Does anyone have any info on these Storient Meerschaums available at Smoking Pipes?

Storient Pipes at Smoking Pipes .com

Thanks in advance.


----------



## GioPipes (Jul 27, 2012)

None but they seem solid,, if your looking for a Meer I suggest Bekler. more expensive but well worth it..


----------



## rogypipe (May 29, 2012)

Hi there Troutman.. havent purchased any storients from smoking pipes but I have bought 1-2 and this month my 3rd storient from storients own web site.. As an owner of 27 meers I can state that those pipe smoke wonderful and they are engineered perfectly as stated on their page.
I dont think smoking pipes would sell any bad pipes besides they all sold under storient brand name..


----------



## drastic_quench (Sep 12, 2008)

Are they screw ins or mortise and tenon?


----------



## Machurtado (Nov 11, 2009)

rogypipe said:


> Hi there Troutman.. havent purchased any storients from smoking pipes but I have bought 1-2 and this month my 3rd storient from storients own web site.. As an owner of 27 meers I can state that those pipe smoke wonderful and they are engineered perfectly as stated on their page.
> I dont think smoking pipes would sell any bad pipes besides they all sold under storient brand name..
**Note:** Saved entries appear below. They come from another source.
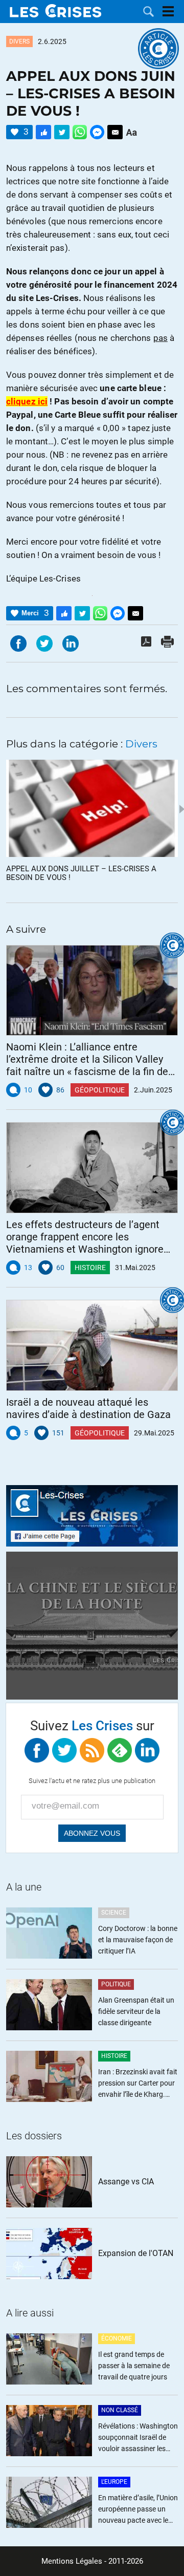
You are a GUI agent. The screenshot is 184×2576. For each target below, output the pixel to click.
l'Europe (114, 2481)
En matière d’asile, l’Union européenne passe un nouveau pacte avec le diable (138, 2510)
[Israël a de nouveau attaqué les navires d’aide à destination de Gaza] (92, 1345)
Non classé (119, 2410)
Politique (116, 1984)
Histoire (90, 1267)
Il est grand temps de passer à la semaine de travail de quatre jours (134, 2365)
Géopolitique (100, 1090)
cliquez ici (27, 401)
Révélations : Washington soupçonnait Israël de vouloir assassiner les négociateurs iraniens (138, 2438)
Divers (19, 41)
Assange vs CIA (126, 2181)
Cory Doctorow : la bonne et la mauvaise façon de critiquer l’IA (137, 1939)
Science (113, 1912)
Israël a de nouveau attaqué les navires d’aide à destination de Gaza (88, 1408)
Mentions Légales (71, 2561)
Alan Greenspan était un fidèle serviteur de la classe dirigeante (136, 2011)
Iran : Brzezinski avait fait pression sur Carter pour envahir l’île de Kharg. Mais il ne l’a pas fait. (137, 2084)
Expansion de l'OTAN (135, 2253)
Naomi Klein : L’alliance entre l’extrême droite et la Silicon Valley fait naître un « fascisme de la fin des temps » (89, 1059)
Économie (116, 2338)
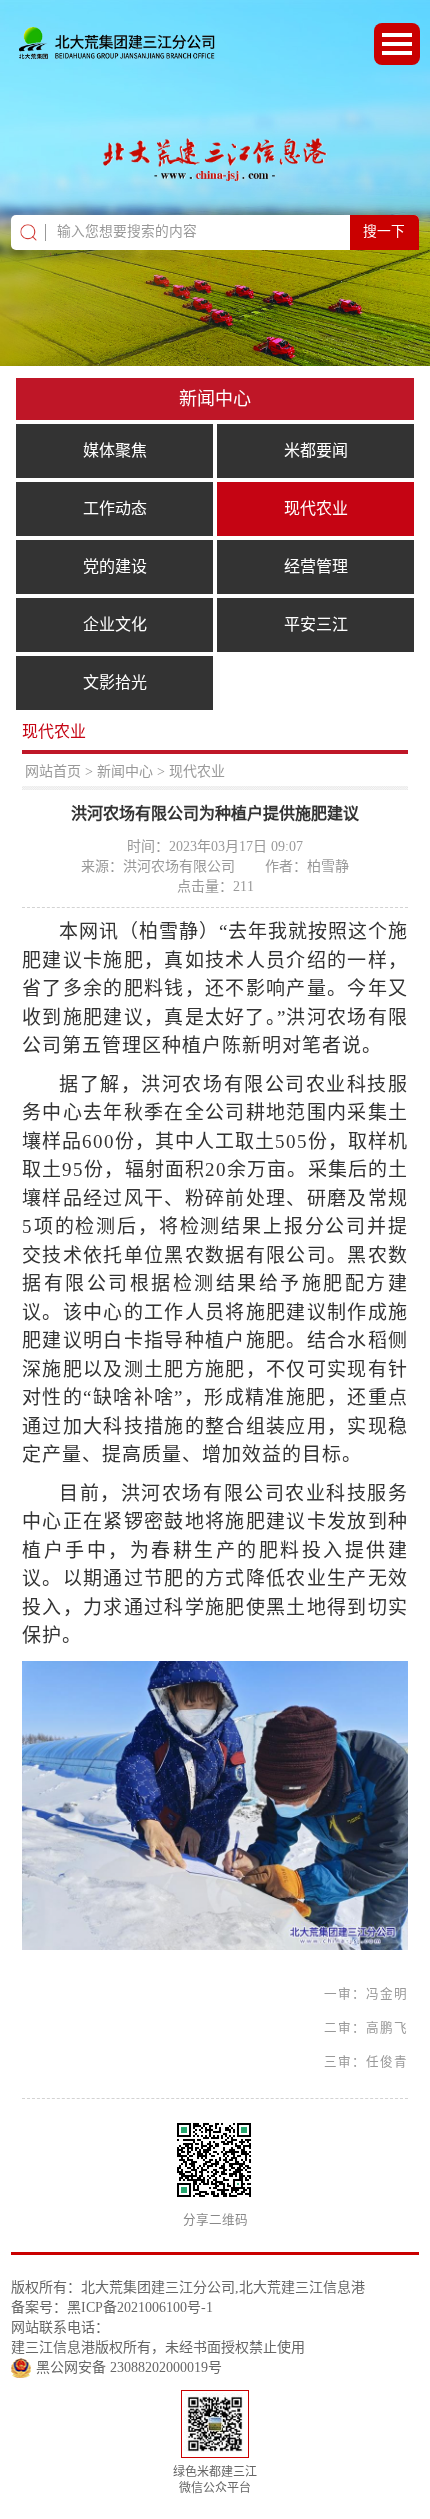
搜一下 (384, 231)
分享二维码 (215, 2220)
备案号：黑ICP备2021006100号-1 (112, 2307)
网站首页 (53, 771)
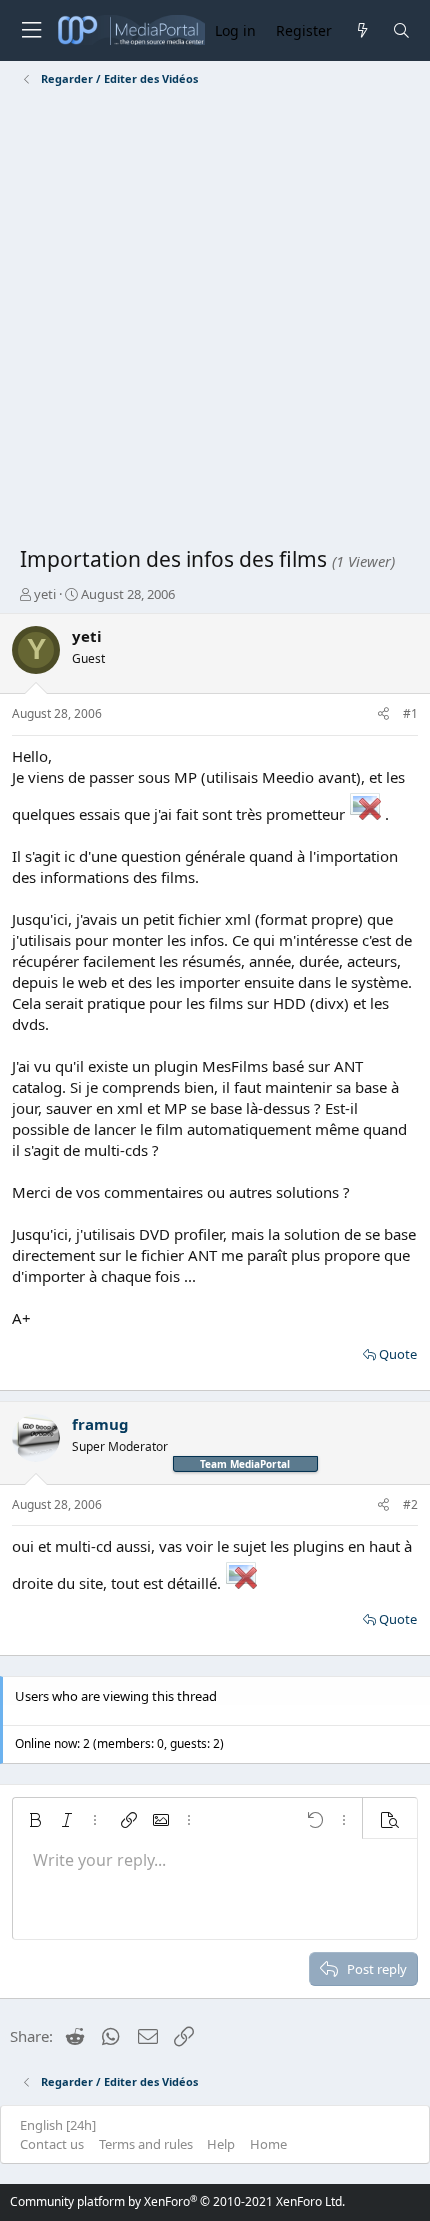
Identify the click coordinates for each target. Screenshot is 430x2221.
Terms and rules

Thanks I was looking into getting one of these as well.


----------



## Hermit (Aug 5, 2008)

drastic_quench said:


> Are they screw ins or mortise and tenon?


That's what I was gonna ask. Muy important to me.


----------



## Commander Quan (May 6, 2003)

> We now use briar type push in/pull out DELRIN tenons." 9 mm Filter" and screw in tenons are also availabe as an option, if requested.


Meerschaum Pipes - Home


----------



## karatekyle (Nov 2, 2010)

Out of curiosity (I'm not a Meer man, meyself) what are the pro's and con's of push/pull versus screw in?


----------



## Commander Quan (May 6, 2003)

The push, pull is exactly like a standard mortise and tenon joint, and is pretty full proof. With meerschaum the mortise is made from a plastic that is glued into the mineral. I'll even break down my meers while smoking if I need to run a cleaner down through the pipe. 
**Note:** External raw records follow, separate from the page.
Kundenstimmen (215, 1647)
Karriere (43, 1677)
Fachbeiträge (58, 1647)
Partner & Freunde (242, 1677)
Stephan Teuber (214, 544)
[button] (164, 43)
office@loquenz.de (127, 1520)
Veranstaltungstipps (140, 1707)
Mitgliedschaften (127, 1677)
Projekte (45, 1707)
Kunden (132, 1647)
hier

The screw in is the older style and is prone to becoming striped or not having the mouthpiece line up correctly. Every single meerschaum I've come across at an antique store or flea market has had f'ed up joints.


----------



## Hambone1 (May 31, 2011)

And the screw in ones that I have tend to get pretty nasty dirty inside the joint. Hard to clean down in there. I would prefer push/pull version and would pass up on a meer that is a screw in. Never again a screw in for me!


----------



## karatekyle (Nov 2, 2010)

Ohhkay. Thanks for the info guys! Always a noob about something, I had no idea.


----------



## Troutman22 (Feb 2, 2011)

> Never again a screw in for me!


Sounds like something you hippies did in the 60's. 
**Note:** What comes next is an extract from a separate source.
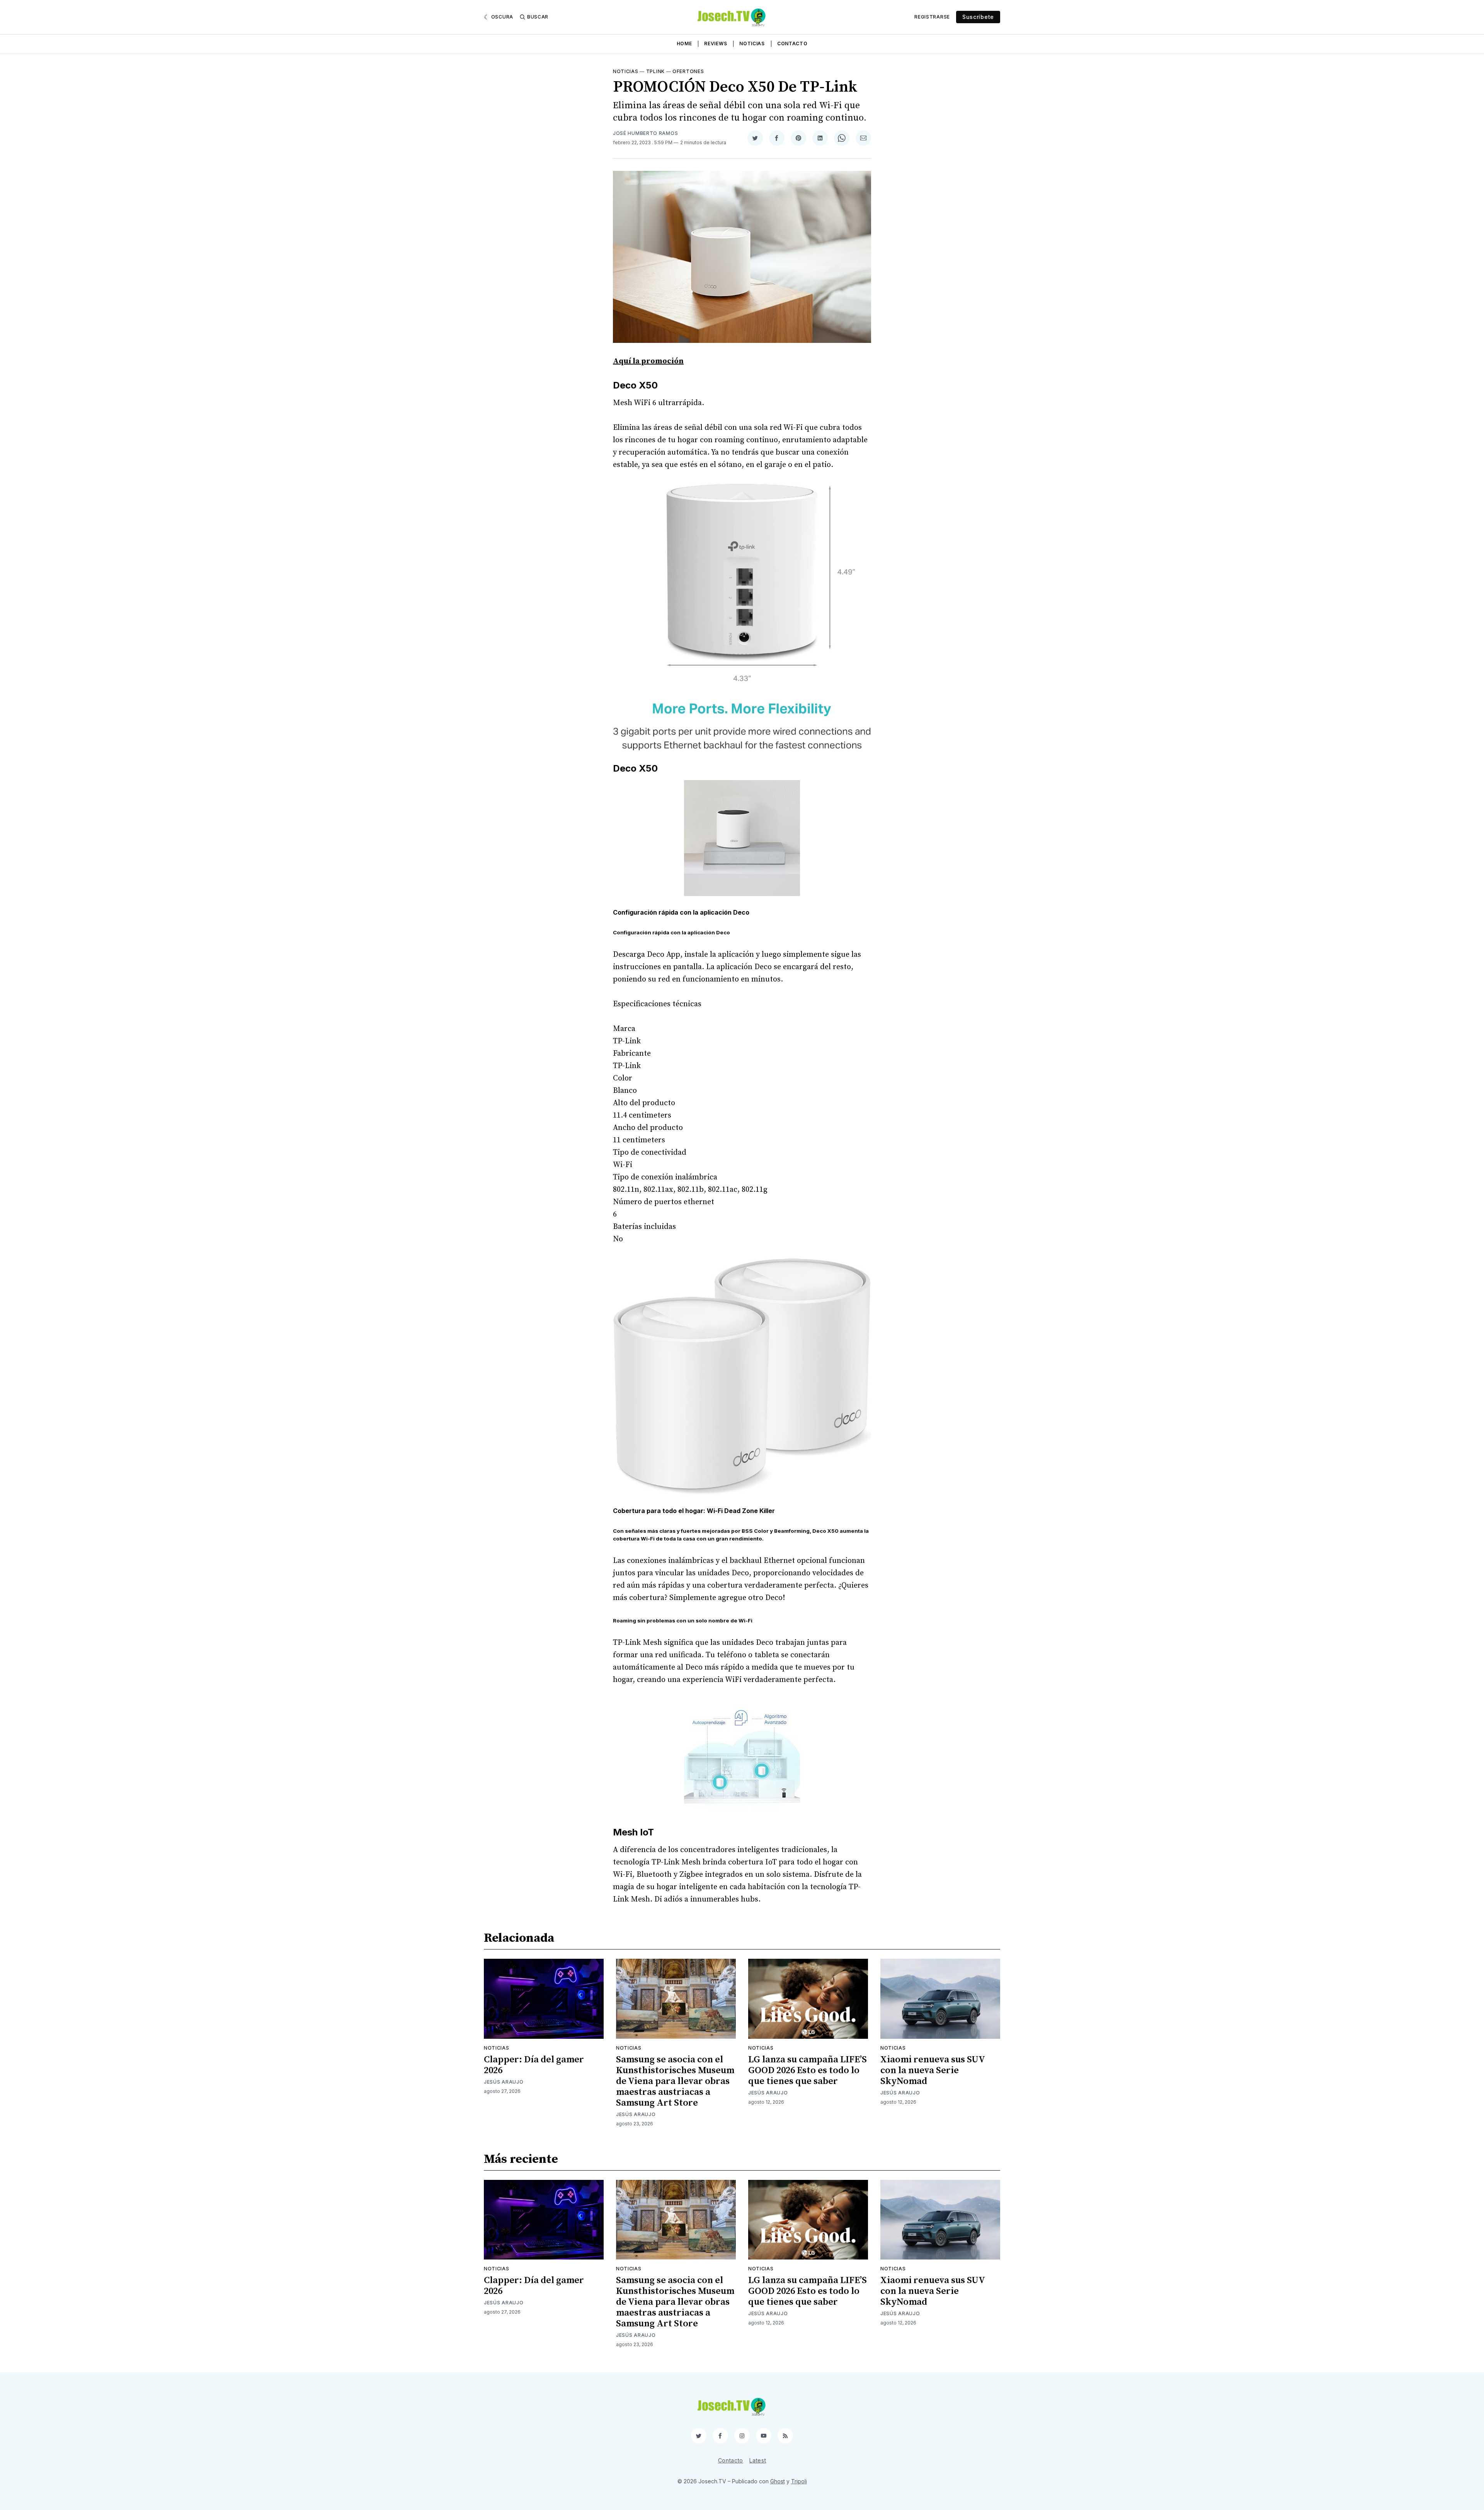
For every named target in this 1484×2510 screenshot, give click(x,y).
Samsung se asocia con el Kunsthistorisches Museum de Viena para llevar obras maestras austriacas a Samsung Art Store (675, 2081)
Thanks for all the contributions everyone. Keep em coming as I havent decided yet lol.


----------



## Commander Quan (May 6, 2003)

Do you have a meerschaum already?


----------



## Troutman22 (Feb 2, 2011)

Nope - thinking I need at least one.


----------



## rogypipe (May 29, 2012)

Just to let you know ..
my third pipe from Storient lee van cleef pipe came from storient pipes today








Smooth and pure meerschaum significantly highest quality meerschaum ...Not surprised with that since my 2 other orders from the same company were of awesome quality meers..However, this one is really special for me..Damn..Can't help smiling.. I am very happy !!


----------



## Lord Wigglybottom (Sep 19, 2008)

That is one gorgeous pipe!


----------



## rogypipe (May 29, 2012)

Thanks Lord . I filled my bowl with Erinmore mixture.. that was some awesome moment .
Life is cool man !!


----------



## BrewShooter (Mar 17, 2011)

Those Lee van Cleef pipes are nice looking pipes. I have another Storient on the way at the moment, but I am tempted to get one.


----------



## rogypipe (May 29, 2012)

BrewShooter can you show a photo your meer which is on the way ? 
I am Curious and although I have a new one arrived today I am still jealous about your order..


----------